Number 2 is the devil wrestled with by retailers.   They must place orders now for something consumers will buy 3 months later.  Retailers can't afford to pay reuse price for scrap... no matter what the continent.  As a result, African retailers wind up with stuff "traded in" or abandoned or not picked up after repair.  Sometimes they made a mistake in importing a device... They order 3,000 large 27" CRT televisions, but can only sell 2,000 at the price they predicted.Number 5 was reported as the largest "illegal" percentage by the Ghana customs agents we interviewed, which are included in the 1/3 of randomly intercepted containers Interpol reported contained some illegal goods.  

The "elective upgrade" also impacts #4.  Consumer demand changes, and sometimes Africa's Tech Sector imports too many Pentium 3s, or non-smart-phones, or older displays.  That's the same as Western retailers who must discount stock and sell surplus.  It's not "wastecrime".  The retailer has already been punished by purchasing something, transporting it, and having to mark it down.

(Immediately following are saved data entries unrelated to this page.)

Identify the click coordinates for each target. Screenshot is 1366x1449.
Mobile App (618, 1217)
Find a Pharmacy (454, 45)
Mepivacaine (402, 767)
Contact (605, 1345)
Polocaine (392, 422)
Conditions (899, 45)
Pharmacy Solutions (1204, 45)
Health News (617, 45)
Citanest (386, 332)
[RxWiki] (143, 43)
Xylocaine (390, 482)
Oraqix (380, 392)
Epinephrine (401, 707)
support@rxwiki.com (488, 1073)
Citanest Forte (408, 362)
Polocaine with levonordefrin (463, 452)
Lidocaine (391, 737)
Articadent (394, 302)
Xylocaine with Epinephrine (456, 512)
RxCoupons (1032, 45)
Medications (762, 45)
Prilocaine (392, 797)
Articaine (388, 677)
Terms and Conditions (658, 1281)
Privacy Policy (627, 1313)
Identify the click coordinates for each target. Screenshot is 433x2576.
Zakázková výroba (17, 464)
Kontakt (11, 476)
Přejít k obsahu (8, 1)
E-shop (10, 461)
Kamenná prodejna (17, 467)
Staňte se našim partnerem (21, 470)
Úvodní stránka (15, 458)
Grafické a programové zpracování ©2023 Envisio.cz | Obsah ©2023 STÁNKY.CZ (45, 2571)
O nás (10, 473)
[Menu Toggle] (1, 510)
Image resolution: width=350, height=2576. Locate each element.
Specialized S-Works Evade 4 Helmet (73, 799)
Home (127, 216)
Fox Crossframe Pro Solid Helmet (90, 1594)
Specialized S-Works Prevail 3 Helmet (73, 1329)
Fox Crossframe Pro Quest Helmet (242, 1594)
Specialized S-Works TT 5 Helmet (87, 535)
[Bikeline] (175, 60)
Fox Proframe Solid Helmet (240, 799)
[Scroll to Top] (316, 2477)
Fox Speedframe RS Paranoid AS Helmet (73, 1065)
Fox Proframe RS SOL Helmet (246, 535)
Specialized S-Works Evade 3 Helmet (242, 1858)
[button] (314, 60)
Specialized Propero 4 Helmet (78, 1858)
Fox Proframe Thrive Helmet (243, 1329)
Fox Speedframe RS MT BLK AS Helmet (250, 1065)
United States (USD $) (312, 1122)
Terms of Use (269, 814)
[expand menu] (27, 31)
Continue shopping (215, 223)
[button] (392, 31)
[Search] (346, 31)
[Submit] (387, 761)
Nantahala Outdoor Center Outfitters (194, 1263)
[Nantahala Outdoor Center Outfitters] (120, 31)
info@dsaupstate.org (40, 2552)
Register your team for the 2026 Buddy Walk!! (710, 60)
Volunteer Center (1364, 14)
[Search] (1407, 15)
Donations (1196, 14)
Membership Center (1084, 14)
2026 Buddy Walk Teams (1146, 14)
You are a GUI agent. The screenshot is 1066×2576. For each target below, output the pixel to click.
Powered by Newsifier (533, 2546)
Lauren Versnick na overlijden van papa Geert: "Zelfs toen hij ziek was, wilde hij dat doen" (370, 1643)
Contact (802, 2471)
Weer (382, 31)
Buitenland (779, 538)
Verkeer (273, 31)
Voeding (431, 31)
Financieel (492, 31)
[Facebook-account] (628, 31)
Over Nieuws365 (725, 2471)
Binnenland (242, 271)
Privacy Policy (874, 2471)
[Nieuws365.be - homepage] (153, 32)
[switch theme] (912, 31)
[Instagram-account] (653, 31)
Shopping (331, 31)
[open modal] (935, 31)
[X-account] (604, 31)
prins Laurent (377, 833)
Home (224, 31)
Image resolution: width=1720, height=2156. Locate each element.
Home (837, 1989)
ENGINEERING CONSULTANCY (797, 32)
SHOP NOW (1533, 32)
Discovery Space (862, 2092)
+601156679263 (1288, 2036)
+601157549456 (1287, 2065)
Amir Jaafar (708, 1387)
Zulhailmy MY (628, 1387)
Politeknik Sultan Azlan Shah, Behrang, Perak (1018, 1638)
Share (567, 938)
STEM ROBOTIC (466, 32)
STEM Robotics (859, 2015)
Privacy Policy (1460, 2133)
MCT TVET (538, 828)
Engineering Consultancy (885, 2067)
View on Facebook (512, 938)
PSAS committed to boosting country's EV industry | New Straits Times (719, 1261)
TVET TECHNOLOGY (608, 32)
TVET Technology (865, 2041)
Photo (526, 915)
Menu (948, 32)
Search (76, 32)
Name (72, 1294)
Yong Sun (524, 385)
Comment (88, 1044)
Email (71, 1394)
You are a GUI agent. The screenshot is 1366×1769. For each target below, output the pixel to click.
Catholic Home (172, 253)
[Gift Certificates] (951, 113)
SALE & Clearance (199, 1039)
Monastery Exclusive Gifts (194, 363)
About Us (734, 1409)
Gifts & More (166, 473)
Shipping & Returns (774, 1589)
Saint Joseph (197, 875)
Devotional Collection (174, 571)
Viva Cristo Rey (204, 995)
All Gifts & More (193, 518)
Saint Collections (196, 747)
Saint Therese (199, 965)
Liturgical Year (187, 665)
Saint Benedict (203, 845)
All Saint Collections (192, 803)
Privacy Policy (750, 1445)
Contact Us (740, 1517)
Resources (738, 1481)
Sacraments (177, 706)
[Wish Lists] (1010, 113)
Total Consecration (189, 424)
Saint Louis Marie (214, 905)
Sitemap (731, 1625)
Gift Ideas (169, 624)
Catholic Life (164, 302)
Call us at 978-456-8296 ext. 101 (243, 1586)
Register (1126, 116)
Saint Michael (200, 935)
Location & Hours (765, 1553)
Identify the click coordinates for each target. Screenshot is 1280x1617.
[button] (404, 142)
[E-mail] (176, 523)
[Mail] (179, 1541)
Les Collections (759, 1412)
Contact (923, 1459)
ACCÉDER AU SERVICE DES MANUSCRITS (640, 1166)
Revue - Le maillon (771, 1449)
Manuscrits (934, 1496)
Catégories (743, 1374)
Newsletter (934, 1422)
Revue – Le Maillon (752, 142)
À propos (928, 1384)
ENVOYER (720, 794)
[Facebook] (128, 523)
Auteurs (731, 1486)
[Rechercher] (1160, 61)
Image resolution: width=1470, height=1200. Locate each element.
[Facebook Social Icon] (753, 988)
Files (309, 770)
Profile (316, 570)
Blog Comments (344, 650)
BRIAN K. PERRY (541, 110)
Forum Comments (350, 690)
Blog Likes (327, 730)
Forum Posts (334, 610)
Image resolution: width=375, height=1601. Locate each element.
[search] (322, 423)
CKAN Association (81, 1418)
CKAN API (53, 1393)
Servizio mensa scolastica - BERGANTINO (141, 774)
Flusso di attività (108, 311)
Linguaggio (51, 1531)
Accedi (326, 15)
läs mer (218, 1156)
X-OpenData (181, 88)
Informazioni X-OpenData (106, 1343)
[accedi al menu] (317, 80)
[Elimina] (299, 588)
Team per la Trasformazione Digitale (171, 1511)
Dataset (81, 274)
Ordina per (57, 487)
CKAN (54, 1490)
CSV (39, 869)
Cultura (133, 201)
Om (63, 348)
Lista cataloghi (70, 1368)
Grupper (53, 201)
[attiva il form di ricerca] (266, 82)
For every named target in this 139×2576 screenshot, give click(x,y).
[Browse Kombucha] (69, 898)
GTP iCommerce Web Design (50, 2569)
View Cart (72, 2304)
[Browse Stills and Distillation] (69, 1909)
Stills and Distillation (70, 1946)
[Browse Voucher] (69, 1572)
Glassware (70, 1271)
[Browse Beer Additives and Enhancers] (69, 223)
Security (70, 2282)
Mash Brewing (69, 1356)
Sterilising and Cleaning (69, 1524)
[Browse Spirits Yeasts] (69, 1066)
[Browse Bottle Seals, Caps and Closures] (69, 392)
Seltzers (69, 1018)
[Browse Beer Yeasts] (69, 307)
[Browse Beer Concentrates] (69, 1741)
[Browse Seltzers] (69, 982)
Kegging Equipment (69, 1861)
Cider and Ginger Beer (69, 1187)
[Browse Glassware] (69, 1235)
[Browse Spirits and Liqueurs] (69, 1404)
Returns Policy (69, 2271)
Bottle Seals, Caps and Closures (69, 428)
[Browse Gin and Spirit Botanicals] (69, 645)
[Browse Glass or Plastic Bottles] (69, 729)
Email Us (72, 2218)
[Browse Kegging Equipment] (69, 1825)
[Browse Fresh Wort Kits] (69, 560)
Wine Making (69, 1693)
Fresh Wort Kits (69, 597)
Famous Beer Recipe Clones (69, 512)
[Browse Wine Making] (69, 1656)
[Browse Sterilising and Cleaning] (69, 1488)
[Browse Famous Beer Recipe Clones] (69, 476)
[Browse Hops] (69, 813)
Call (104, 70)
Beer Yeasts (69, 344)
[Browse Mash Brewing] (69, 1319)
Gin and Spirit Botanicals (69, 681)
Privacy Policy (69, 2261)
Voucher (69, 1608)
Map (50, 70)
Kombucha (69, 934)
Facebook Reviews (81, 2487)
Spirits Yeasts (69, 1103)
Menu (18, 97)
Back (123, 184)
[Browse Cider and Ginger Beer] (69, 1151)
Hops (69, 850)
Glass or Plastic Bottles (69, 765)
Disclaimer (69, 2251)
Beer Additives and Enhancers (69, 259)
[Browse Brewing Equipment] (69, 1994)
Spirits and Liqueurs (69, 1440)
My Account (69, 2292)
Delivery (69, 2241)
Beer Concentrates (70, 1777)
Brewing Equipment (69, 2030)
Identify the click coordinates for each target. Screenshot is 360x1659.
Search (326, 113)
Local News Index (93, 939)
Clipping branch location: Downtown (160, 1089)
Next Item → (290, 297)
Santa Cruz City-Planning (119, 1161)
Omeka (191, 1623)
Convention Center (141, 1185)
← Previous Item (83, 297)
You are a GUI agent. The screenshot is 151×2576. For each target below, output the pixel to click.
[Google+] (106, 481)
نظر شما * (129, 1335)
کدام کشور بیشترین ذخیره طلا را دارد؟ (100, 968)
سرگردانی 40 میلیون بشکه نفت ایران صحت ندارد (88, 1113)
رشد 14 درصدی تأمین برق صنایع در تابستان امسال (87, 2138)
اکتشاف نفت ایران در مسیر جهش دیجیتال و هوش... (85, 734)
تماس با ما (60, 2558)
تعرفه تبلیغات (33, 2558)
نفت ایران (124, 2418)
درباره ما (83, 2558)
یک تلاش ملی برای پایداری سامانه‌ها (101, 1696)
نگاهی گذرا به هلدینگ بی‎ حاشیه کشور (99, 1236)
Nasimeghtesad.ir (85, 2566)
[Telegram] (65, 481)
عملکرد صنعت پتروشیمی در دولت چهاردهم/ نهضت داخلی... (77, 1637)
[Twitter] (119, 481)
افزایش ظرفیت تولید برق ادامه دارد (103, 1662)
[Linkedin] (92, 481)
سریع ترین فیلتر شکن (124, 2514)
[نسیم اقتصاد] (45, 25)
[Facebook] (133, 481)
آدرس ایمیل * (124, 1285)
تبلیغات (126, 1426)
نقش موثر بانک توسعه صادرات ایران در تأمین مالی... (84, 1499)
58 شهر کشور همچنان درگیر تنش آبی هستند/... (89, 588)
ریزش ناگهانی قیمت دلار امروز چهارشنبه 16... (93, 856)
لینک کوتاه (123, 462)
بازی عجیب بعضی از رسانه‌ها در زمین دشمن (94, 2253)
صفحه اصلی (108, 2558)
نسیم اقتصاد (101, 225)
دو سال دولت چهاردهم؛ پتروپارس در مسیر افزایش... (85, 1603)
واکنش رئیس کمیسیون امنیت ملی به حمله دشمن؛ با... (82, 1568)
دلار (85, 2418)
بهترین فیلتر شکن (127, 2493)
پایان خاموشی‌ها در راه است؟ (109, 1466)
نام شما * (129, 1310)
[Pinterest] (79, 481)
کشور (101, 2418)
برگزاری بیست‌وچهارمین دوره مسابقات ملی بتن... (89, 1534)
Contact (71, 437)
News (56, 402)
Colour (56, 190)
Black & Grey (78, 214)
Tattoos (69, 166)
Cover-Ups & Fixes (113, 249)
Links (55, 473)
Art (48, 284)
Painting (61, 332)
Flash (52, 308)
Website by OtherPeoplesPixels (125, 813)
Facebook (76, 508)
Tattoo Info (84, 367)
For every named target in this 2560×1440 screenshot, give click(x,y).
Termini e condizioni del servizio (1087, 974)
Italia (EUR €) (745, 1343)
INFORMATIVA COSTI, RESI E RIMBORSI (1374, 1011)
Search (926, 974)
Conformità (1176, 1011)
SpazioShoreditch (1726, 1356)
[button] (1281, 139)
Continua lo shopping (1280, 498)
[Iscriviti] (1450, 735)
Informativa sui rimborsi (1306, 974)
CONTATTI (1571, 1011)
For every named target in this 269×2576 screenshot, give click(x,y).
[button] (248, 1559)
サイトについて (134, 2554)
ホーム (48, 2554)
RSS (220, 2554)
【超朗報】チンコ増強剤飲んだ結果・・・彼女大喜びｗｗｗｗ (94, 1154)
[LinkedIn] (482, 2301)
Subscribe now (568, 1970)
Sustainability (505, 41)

Repair Shop receives TVs imported 1990-2005, most by weight are not recent imports

Agenda Shift 2: Agbogbloshie Ghana explained in 11 Minutes / McElvaney Akese Osseo-Asare

This 11 minute video of the exchange between 3 experts in e-waste of Agbogbloshie seems to get into the weeds at some points, but has everything you really need to know on the subject.  Wait for the end, when Ph.D student Grace Akese of Memorial University responds to the German photographer Kevin McElvaney's description of the "mysterious" free market fraud which (he alleges) dumps hundreds of thousands of tons (or millions, perhaps) of obsolete non-working electronic waste on the poor of Africa.

DK Osseo-Asare (an American who has lived in Ghana for 11 years) responds to McElvaney first, explaining that his allegation they goods don't work and aren't repaired is a bit ignorant.  The used products are more likely to work than brand new product sold in Africa.

Then Grace Akese of Kumasi, Ghana, who has researched the flow of goods throughout their 20 year lifecycle, has a chance to answer the question.  Her command of every study and fact about "e-waste" export to Ghana emerges patiently and slowly.  Then she schools McElvaney in a "drop-the-mic" conclusion.



91 percent of the used electronics Africa imports are reused for years.  Asset tags add value in Africa's secondary market.  An African consumer would no more scrape one off than you'd remove Jennifer Lopez's nametag from a shirt at the thrift shop, or scrape off a brand logo.